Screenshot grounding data

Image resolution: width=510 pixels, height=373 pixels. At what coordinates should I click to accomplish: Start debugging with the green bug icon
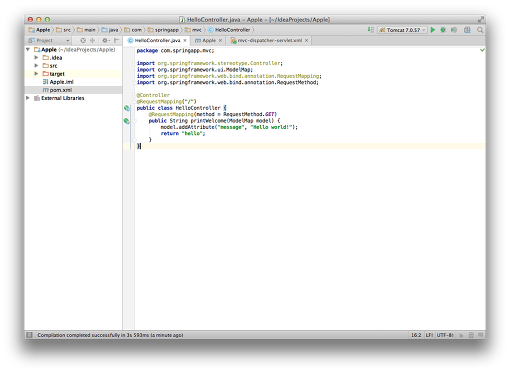click(443, 30)
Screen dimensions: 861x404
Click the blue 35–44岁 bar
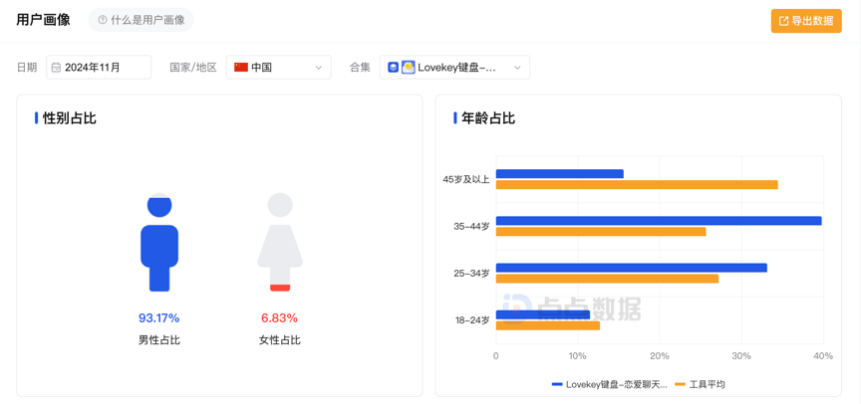[658, 221]
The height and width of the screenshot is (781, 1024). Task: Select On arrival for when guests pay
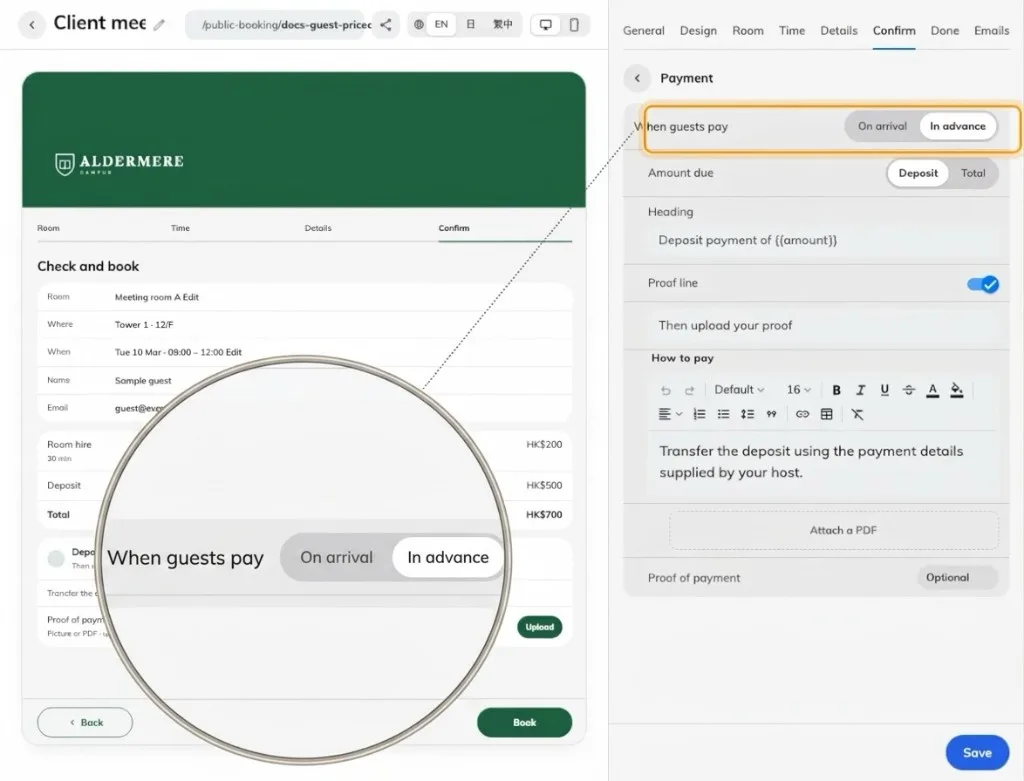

_WORK INSTRUCTIONS_
Repeat the records exactly, without the pictures.

_ANSWER SECTION_
Image resolution: width=510 pixels, height=373 pixels. At what coordinates should I click to accomplish: Start debugging with the green bug icon
click(443, 30)
Screen dimensions: 861x404
Click the blue 35–44岁 bar
[658, 221]
The height and width of the screenshot is (781, 1024). Task: Select On arrival for when guests pay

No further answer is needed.